No one will be harder on Owen Farrell than the man himself after Scotland’s stunning second-half comeback against England in the Six Nations, insists Saracens teammate Nick Isiekwe.
The Red Rose raced into a 31-0 lead against their old rivals at Twickenham on Super Saturday before six unanswered tries for Scotland saw the visitors take the lead.
But a late George Ford try saved England’s blushes as the Championship finale finished 38-38 – the highest draw in Test history – with Scotland retaining the Calcutta Cup as a result.
Captain Farrell came in for criticism after being at fault for two of Scotland’s tries, while he was also lucky to avoid a yellow card, but Isiekwe expects his clubmate to bounce back stronger.
“All I know is he’ll want to get better, he’ll want to improve like every other guy in the squad,” said Isiekwe, speaking on behalf of Land Rover. “Owen’s a great player and a great leader for us.
“He’ll want to get better and it’s not a problem what other people think. It’s a tough one, he’ll do what he sees fit and he’ll play what he sees. He’ll make the right decisions.
“He’s very good as a leader on the pitch, you know what you need to do from him, you know where you stand, you know the role and I can’t speak highly enough of him.
“That’s one thing about him, he communicates very well, you know what you’re doing when you’re doing it and that’s a credit to him, he’s always caring about other people.
“He’s looking at where they are, what they’re doing and making sure they’re getting better for the team and that’s a massive thing for us at Saracens and for England obviously.”
Farrell saw his kick charged down by Stuart McInally for Scotland’s first try, while the 27-year-old also had a pass intercepted by opposite number Finn Russell, who scored his side’s fifth.
England’s capitulation on Super Saturday concluded a rollercoaster Championship as Eddie Jones’ men finished in second place in the table behind Grand Slam winners Wales.

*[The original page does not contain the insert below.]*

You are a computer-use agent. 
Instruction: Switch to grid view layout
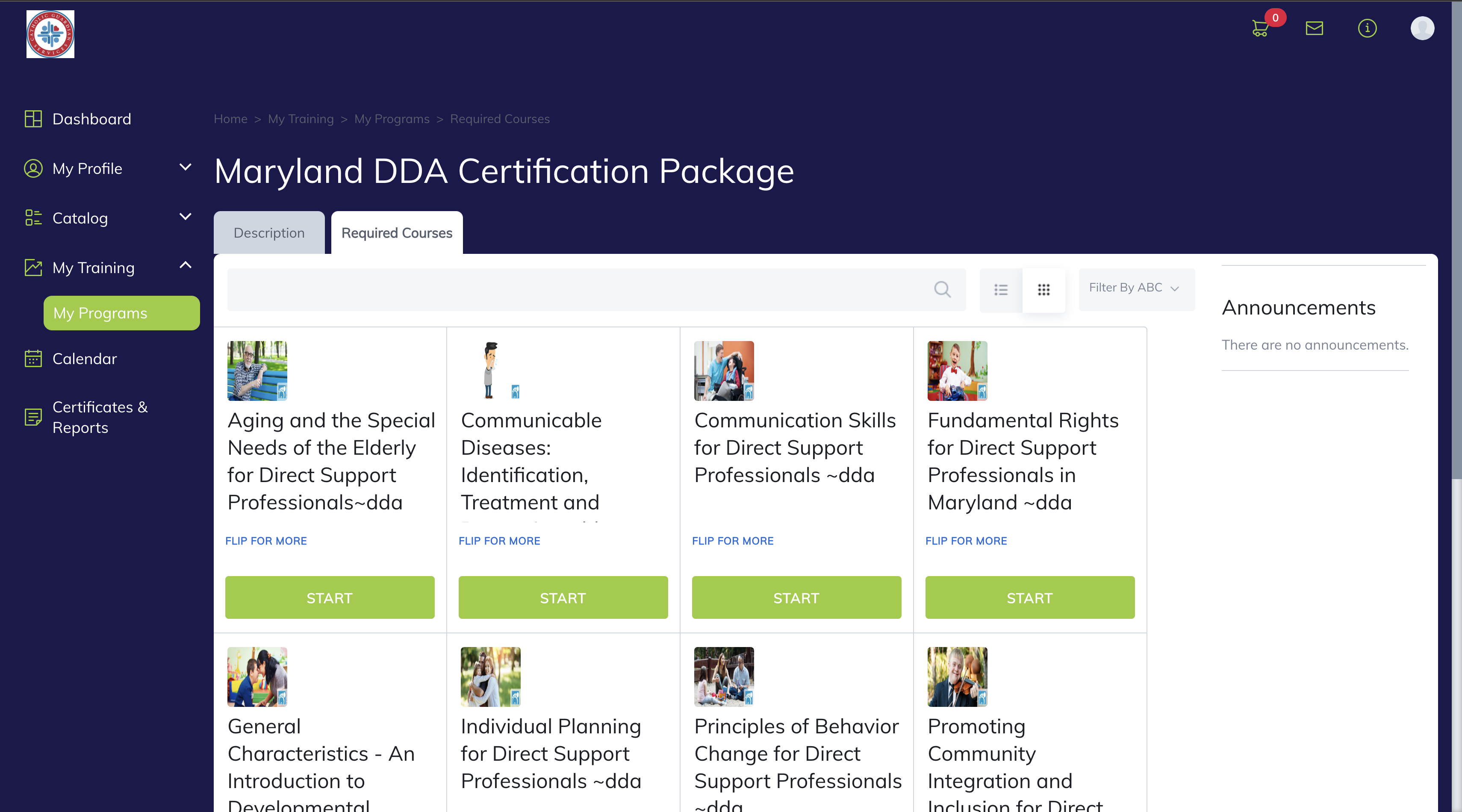1043,290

But the Red Rose lost several key players during the Six Nations, including Maro Itoje, and while the players who replaced him performed well – Isiekwe hailed his Saracens teammate.
“The boys that came in did a great job, but Maro is a great player, he is a great influence on the team - but the boys did a great job and it’s a credit to them,” he said.

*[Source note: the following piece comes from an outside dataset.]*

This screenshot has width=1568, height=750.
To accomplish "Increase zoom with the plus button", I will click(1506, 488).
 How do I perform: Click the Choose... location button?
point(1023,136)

“They stepped up when they needed to do so, but Maro is a fantastic player and he’s a massive leader, he has a great amount of energy and aura around him.
“He is just a great player, one of the greats. He speaks for himself, that kind of influence on the team is great. He is a great guy and a great friend of mine, so I do hope he does go on to do great things.”
Isiekwe won his first caps for the Red Rose in 2017 after the 20-year-old was called up by Eddie Jones for the two-Test series in Argentina, before making a third appearance against South Africa last year.
He was brought into the training squad for the Six Nations and admits the fire in his belly is burning stronger than ever to meet the standards Jones demands from his players.
“It’s invaluable being around the England squad and seeing how they operate, it makes you push yourself and it shows you how you need to raise your standards in everyday training,” he said.
“When you go back to the club you have to make sure you’re pushing standards and I’m trying to do that as much as I can, but it shows you the standard you need to be at.”
Isiekwe was speaking as he and fellow Premiership Rugby players from Saracens and Harlequins were leading a coaching session on behalf of Land Rover at Beaconsfield RFC, putting London rivalries to one side, in aid of supporting grassroots rugby.